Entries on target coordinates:
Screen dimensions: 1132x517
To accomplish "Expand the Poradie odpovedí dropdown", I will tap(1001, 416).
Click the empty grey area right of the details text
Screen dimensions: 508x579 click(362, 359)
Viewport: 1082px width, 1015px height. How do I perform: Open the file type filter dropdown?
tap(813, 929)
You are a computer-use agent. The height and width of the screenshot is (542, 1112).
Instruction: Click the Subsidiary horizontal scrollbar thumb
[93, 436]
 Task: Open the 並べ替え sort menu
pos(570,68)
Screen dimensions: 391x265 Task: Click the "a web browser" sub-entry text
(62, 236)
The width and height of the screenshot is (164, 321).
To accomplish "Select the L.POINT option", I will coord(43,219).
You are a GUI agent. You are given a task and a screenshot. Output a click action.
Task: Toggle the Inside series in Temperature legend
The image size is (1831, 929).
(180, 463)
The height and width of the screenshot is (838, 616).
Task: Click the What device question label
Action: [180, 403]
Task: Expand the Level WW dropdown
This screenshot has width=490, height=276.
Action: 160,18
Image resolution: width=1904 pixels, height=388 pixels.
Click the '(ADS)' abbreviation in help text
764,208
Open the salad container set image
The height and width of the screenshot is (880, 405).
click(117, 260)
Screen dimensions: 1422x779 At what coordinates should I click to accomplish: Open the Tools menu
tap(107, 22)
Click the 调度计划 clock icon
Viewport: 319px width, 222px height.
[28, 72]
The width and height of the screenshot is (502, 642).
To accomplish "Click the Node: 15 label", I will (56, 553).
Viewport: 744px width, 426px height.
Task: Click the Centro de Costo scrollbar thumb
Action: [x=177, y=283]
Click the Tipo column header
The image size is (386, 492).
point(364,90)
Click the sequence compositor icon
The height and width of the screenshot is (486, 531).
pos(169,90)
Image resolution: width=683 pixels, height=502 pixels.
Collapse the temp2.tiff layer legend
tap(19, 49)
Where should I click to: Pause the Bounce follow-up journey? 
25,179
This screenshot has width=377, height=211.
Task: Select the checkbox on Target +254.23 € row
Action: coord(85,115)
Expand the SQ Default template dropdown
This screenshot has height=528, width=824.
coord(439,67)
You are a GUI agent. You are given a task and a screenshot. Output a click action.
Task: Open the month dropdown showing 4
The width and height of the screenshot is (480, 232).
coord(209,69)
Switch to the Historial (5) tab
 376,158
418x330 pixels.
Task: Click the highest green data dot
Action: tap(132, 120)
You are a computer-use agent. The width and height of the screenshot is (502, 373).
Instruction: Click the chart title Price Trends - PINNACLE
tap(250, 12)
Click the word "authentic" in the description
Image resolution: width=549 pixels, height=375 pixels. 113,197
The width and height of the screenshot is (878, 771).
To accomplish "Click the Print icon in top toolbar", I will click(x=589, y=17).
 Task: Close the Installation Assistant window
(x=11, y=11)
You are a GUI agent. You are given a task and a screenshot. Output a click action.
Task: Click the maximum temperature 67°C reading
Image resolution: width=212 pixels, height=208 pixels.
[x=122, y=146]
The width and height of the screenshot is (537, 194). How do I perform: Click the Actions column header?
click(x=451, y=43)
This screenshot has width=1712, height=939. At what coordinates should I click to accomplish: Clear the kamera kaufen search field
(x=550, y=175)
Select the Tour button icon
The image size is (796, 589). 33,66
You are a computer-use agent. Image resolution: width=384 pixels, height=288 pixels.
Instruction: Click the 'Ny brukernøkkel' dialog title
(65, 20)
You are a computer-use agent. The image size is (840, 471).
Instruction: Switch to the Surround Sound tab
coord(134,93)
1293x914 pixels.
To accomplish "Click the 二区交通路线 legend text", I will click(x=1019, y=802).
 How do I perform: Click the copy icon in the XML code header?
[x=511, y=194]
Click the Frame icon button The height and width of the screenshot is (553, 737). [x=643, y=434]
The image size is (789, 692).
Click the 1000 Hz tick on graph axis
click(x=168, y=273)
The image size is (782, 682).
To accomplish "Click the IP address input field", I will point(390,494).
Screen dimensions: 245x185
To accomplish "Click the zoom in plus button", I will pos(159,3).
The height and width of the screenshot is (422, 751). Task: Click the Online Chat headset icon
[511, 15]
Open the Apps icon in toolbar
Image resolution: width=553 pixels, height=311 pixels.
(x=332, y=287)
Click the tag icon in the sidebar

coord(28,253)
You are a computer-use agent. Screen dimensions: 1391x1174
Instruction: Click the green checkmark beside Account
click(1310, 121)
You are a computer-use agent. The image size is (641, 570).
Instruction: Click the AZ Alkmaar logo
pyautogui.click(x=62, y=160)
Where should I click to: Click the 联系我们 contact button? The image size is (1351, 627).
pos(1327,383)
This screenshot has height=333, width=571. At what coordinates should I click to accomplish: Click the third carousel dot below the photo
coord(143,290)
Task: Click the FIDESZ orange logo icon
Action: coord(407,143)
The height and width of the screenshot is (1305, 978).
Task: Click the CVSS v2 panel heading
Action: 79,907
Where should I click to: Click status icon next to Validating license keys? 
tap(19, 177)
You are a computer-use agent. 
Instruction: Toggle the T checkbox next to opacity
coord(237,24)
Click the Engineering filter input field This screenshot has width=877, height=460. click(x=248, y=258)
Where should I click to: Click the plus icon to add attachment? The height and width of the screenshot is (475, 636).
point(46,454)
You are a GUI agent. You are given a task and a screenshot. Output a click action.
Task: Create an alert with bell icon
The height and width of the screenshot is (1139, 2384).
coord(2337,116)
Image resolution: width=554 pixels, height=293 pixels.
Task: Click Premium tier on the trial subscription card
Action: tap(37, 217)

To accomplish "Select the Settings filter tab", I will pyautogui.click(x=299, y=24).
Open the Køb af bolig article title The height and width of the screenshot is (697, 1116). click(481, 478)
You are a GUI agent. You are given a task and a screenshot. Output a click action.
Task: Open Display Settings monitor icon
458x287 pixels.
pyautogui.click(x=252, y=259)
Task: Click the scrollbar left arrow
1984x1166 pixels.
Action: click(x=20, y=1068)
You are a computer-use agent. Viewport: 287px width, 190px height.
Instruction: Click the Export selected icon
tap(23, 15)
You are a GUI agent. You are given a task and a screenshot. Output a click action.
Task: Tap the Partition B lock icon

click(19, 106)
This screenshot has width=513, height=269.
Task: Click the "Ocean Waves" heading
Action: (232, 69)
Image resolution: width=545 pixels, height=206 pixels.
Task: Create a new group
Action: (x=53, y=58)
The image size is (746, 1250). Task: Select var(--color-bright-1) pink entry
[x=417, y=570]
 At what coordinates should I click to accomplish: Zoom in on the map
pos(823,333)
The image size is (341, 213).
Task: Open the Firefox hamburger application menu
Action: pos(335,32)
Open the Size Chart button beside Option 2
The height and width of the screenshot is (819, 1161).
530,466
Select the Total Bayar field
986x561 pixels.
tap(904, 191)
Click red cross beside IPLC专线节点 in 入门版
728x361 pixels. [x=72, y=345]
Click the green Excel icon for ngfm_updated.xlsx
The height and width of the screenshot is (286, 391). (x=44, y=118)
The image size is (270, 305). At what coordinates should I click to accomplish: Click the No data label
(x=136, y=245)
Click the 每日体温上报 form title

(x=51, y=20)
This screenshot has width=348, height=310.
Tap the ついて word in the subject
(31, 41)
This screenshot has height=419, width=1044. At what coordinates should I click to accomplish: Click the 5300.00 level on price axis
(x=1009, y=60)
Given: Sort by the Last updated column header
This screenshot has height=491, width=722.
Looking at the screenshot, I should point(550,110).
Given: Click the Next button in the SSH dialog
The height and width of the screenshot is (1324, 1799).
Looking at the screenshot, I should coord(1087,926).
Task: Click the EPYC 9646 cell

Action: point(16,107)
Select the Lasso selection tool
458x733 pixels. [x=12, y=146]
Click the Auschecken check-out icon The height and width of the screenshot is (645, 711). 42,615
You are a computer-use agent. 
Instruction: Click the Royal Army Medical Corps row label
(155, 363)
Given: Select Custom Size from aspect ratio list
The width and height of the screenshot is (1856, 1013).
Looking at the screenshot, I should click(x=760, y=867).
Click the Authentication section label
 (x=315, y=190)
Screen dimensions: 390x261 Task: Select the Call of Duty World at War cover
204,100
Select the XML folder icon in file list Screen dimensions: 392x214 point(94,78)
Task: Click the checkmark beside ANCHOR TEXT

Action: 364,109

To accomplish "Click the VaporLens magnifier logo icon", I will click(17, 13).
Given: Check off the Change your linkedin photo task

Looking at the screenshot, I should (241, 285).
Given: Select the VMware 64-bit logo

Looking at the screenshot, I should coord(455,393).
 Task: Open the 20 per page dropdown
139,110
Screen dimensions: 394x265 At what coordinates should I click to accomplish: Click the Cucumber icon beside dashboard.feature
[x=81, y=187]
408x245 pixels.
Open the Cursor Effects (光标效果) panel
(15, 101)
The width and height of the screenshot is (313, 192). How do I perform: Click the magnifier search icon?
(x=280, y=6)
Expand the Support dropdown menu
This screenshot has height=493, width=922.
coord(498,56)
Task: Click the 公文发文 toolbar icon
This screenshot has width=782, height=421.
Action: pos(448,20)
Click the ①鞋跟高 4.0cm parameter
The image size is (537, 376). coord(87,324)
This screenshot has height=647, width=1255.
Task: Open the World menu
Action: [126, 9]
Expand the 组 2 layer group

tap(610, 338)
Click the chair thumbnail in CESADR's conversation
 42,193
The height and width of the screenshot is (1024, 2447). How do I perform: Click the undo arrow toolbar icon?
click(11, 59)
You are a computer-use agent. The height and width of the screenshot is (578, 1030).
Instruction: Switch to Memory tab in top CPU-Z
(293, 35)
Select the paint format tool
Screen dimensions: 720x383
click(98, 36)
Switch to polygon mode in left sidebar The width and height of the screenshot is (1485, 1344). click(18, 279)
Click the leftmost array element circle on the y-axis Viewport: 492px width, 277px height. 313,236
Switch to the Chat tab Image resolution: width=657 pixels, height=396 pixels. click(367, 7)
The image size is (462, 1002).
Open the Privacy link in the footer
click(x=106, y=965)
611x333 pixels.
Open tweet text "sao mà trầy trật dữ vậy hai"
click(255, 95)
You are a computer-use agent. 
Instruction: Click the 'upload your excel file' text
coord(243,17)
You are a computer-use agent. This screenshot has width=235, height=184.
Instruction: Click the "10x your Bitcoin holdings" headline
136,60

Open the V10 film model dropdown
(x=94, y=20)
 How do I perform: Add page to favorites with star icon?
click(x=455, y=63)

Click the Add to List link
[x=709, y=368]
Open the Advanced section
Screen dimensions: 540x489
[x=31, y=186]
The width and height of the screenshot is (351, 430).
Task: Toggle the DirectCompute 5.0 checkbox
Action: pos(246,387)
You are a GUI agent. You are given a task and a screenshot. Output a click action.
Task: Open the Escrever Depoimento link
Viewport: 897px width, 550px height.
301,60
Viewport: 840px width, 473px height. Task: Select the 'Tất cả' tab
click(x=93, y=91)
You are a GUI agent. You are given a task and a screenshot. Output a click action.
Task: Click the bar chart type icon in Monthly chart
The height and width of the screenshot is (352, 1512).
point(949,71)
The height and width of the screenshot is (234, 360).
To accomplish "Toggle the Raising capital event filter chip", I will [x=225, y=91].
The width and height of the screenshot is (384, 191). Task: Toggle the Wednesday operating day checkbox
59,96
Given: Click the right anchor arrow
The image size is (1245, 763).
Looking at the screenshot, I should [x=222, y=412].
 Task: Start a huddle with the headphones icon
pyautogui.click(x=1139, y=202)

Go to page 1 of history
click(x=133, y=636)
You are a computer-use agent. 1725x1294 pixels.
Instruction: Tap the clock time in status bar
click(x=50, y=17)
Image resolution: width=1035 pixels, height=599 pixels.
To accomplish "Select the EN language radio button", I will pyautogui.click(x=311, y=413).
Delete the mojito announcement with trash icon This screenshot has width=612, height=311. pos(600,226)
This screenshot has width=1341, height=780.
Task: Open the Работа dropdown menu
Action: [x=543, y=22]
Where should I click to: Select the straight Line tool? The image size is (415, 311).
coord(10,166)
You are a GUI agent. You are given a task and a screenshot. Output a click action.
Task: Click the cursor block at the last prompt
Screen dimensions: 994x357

**PROBLEM DESCRIPTION**. Reproduce verbatim the part of the material that begins with the line containing "The image size is (789, 692)." and ends with the line containing "pos(1327,383)", including both of those lines.

**RIGHT ANSWER**.
The image size is (789, 692).
Click the 1000 Hz tick on graph axis
click(x=168, y=273)
The image size is (782, 682).
To accomplish "Click the IP address input field", I will point(390,494).
Screen dimensions: 245x185
To accomplish "Click the zoom in plus button", I will pos(159,3).
The height and width of the screenshot is (422, 751). Task: Click the Online Chat headset icon
[511, 15]
Open the Apps icon in toolbar
Image resolution: width=553 pixels, height=311 pixels.
(x=332, y=287)
Click the tag icon in the sidebar

coord(28,253)
You are a computer-use agent. Screen dimensions: 1391x1174
Instruction: Click the green checkmark beside Account
click(1310, 121)
You are a computer-use agent. The image size is (641, 570).
Instruction: Click the AZ Alkmaar logo
pyautogui.click(x=62, y=160)
Where should I click to: Click the 联系我们 contact button? The image size is (1351, 627).
pos(1327,383)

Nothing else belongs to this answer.